DATASET CONTENT:
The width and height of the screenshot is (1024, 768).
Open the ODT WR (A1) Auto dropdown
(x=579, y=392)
* * *
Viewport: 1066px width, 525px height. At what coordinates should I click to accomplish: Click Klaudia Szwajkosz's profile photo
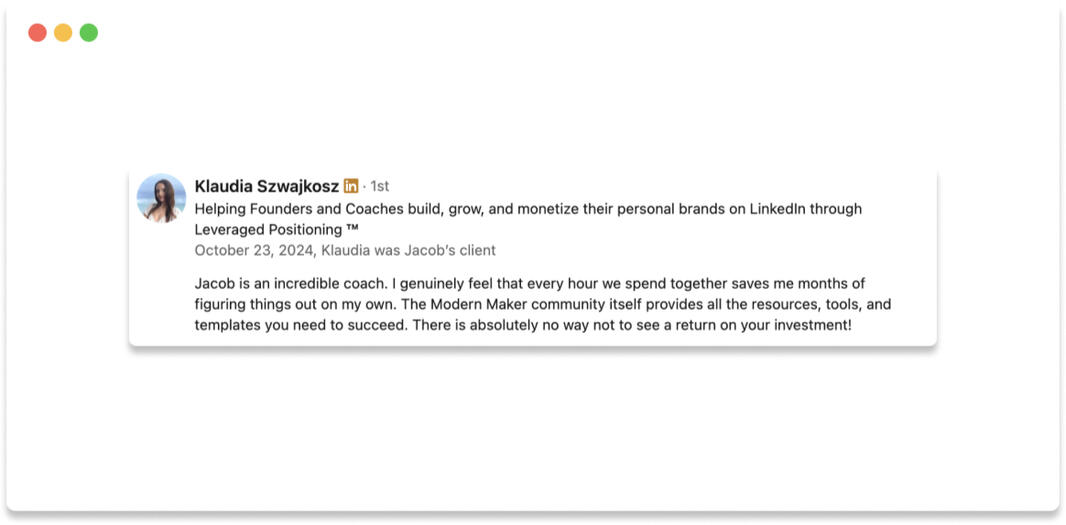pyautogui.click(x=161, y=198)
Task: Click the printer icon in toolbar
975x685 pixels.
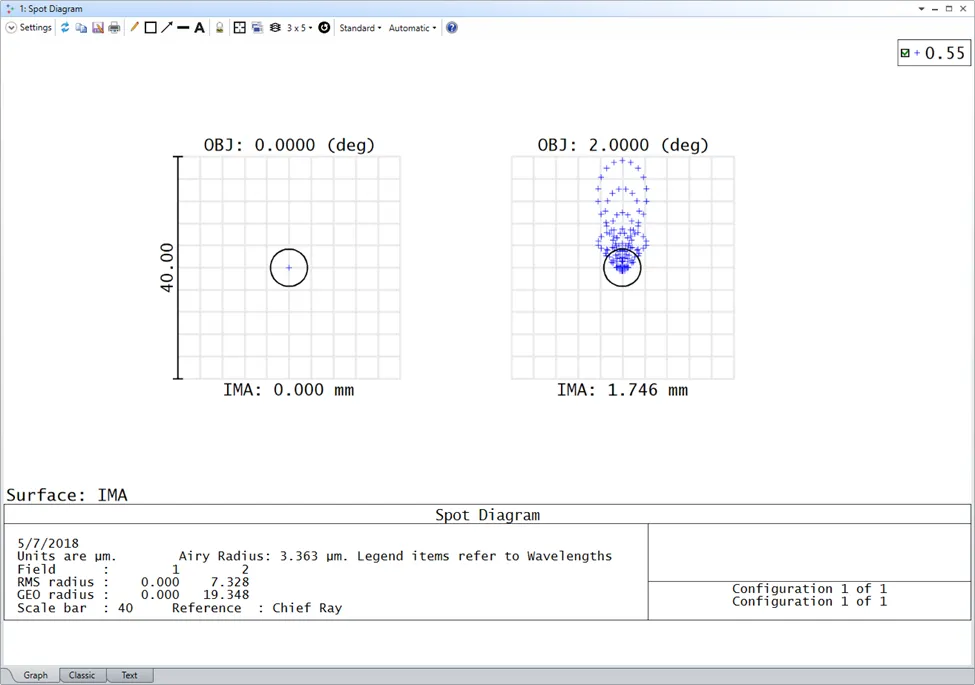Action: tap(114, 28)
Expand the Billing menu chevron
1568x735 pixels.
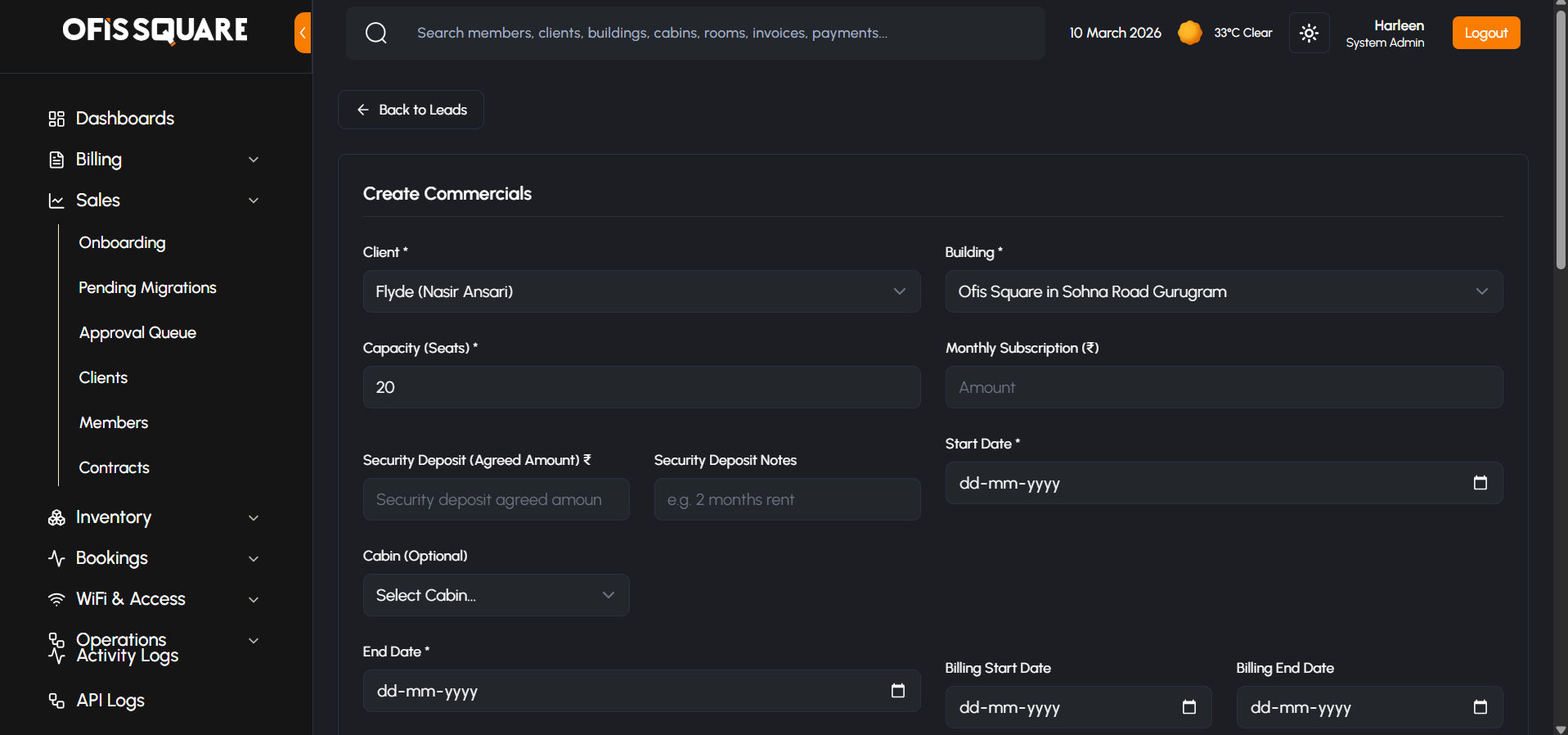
...
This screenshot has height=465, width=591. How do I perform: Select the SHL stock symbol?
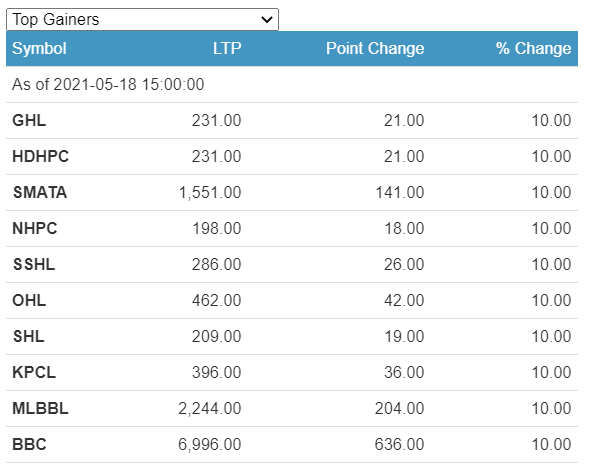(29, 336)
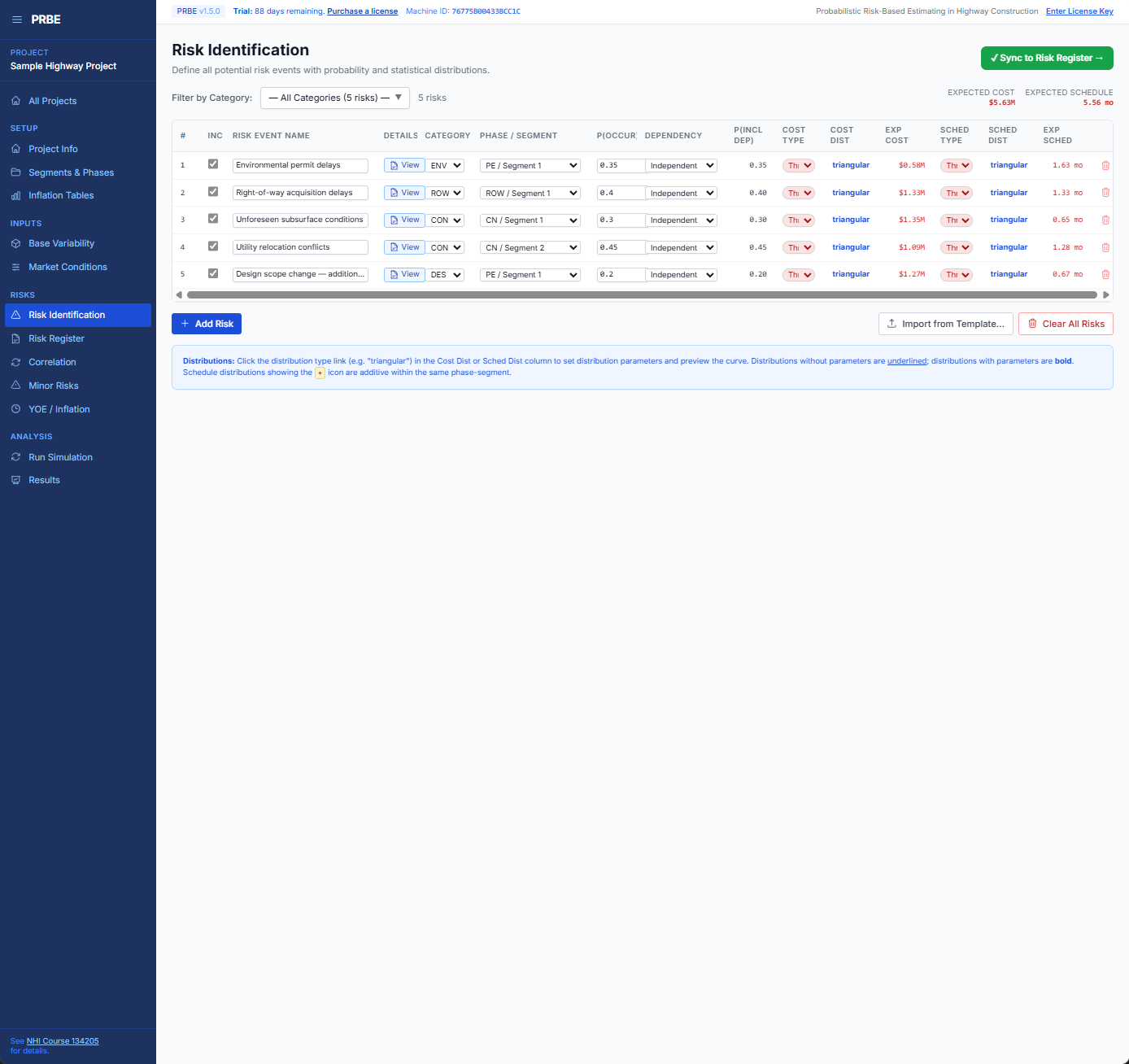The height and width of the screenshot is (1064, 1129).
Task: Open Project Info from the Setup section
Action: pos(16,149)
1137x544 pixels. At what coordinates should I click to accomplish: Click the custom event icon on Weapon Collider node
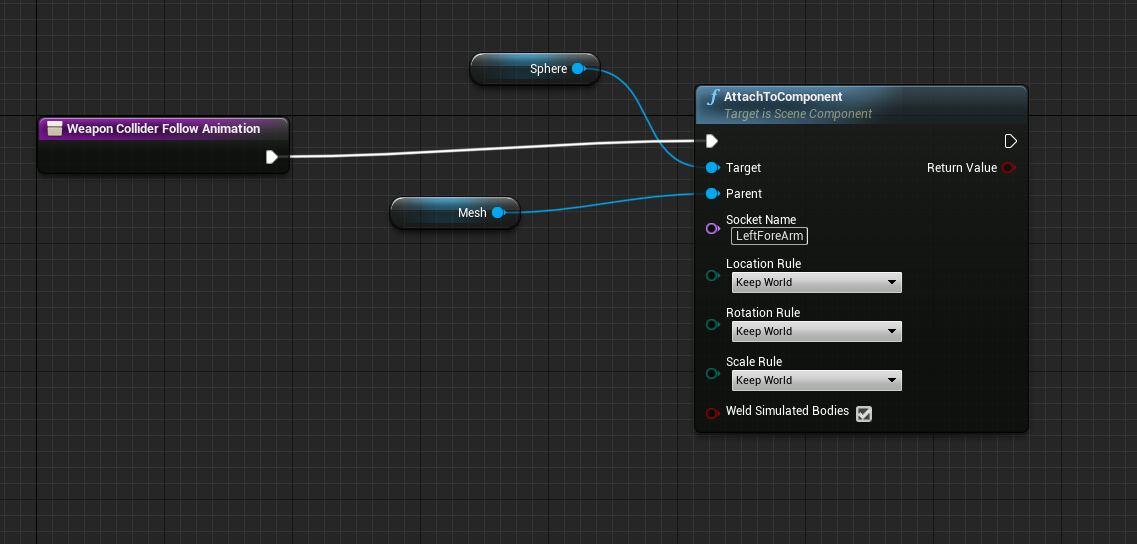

DESCRIPTION OF THE TASK:
Please count up the lines in the listing above holding the string "icon", and say the number with nothing else.

RESPONSE BOX:
2